### PROVIDED INFORMATION
++++++++

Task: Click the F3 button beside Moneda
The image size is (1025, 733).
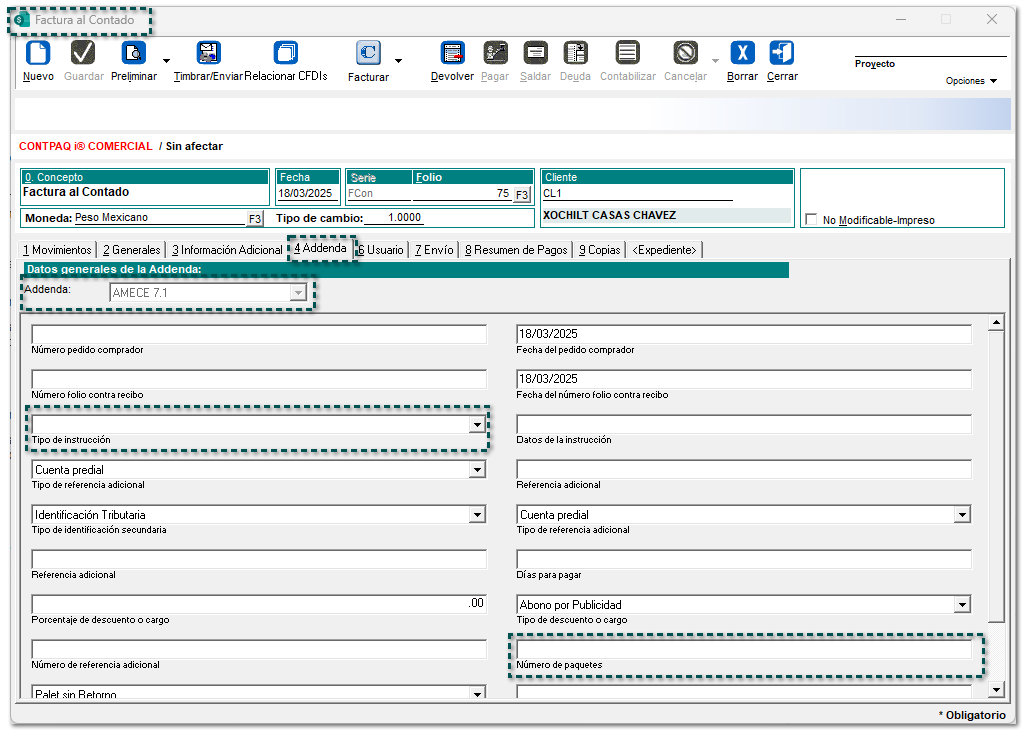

++++++++

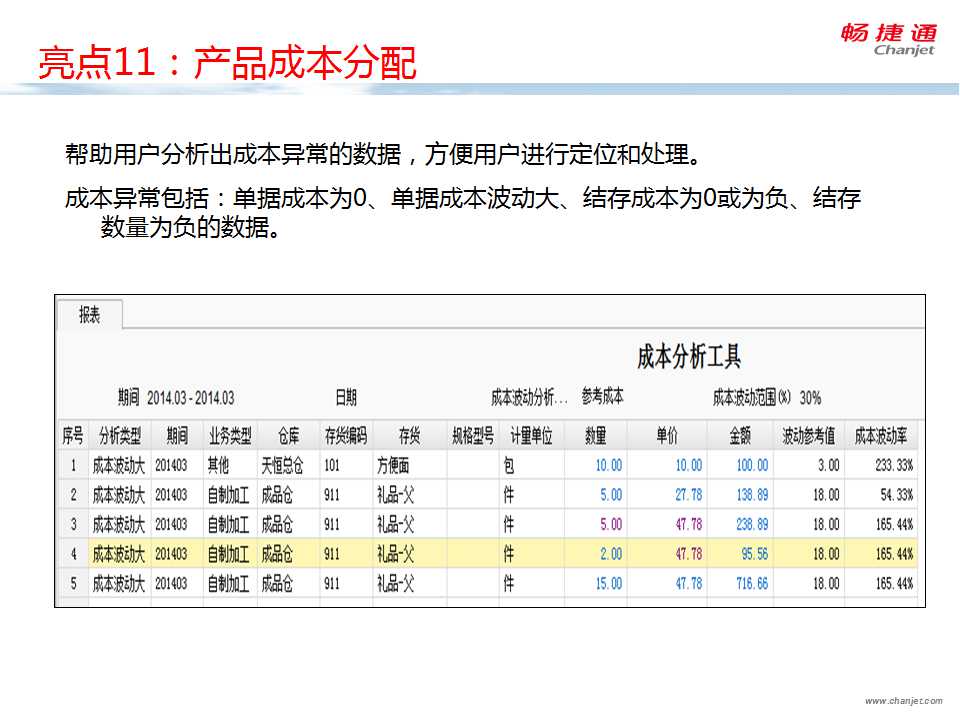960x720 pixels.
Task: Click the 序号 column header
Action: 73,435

++++++++

### WHAT IS BEING ASKED
Return exactly the lines above from the line that has "Task: Click the F3 button beside Moneda" through the line that has "The image size is (1025, 733).", inclusive, and nothing else.

### SOLUTION FOR THIS TASK
Task: Click the F3 button beside Moneda
The image size is (1025, 733).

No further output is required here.